The focus had to be on entrepreneurship, he believed, and this belief informs his leadership on meeting not only businesses’ needs, but also the aspirations of their principals as they look ahead to growth opportunities. Thus, the Opus culture was purposefully instituted to reinforce its “community-focus,” as it specifically seeks to fund non-profit and other charitable organizations. 

In 2011, he instituted and funded the Opus Community Foundation, providing grants that benefit programs in the cities the bank serves, targeting education, training and job placement, and for those in the direst need, food and shelter programs. 

In the same year and in line with this philanthropic philosophy, Gordon initiated an internship program at Opus Bank that gives high school and college-aged young adults valuable exposure to diverse facets of the financial services industry. 

In his 25-year career prior to founding Opus Bank, Gordon held leadership positions across investment, consumer and commercial banks including Sandler O’Neill and Partners in New York, Commercial Capital Bancorp, Inc., and Fremont General Corp. and its investment and loan subsidiary, which he was instrumental in rescuing during the downturn.

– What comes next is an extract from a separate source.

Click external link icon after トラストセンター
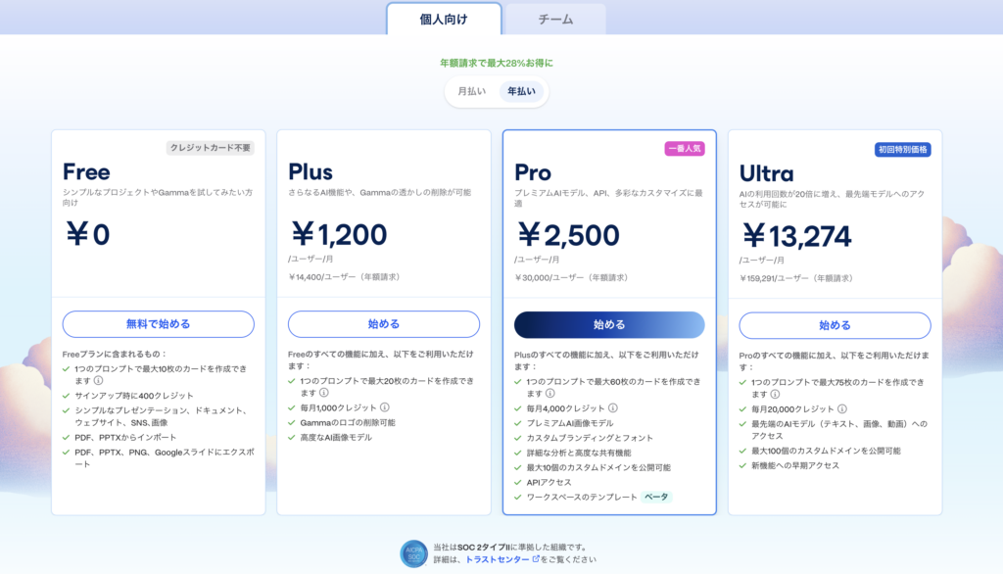 point(536,559)
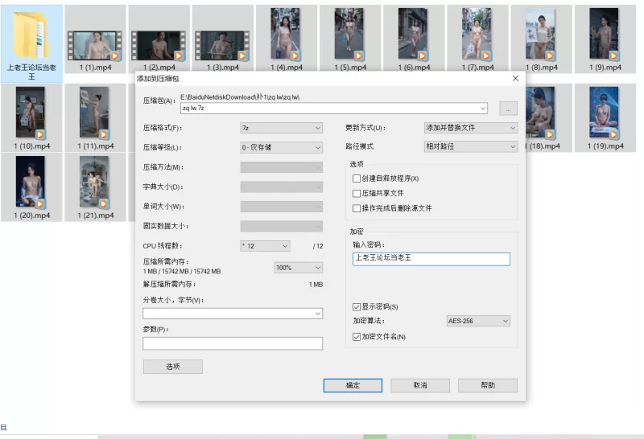Enable 操作完成后删除源文件 checkbox
Screen dimensions: 644x439
click(357, 208)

oco_eoy_JohnJordanJohn Jordan CEO DPI Specialty Foods www.dpispecialtyfoods.com

  Revenue was steadily dropping at DPI Specialty Foods because of its myriad operating inefficiencies. Employee morale sank under ineffective leadership and service delivery suffered as a result. The ultimate blow came when one of DPI’s largest customers left. As a subsidiary of the Irish Dairy Board, DPI’s financial troubles were a drain on the whole farmer-owned co-op. So John Jordan, chief marketing officer of the IDB at the time, agreed to move his family to California and take the helm as DPI’s CEO. Once he got inside the company, Jordan realized DPI wasn’t organized to serve its regional customers. He restructured the organization from a corporate office to a regional division model in order to mirror the way its customers purchased. The leadership team lacked direction and wasted time discussing details that didn’t impact the bottom line. So, Jordan streamlined meetings and structured relevant debates to gain buy-in on decisions, making the team more effective. He began investing in people by hiring an HR director, improving employee benefits, partnering with a local college to offer training programs, implementing incentives to improve safety and issuing the first pay raise in several years. Operationally, DPI had not adjusted to changes in its customer base. For example, after losing one of its largest customers, DPI kept the same trucks running the same routes — even though loads were now half-empty. Jordan identified other suppliers that were sending half-empty trucks on similar routes to the same retailers, and in what he calls “coopertition,” partnered with the competition for a more effective solution. By reorganizing delivery routes, DPI saved considerable money each year. Since Jordan arrived in 2012, the company has hit every monthly financial target. DPI has gone from steadily losing money to growing revenue, now profitable again and on track to keep growing.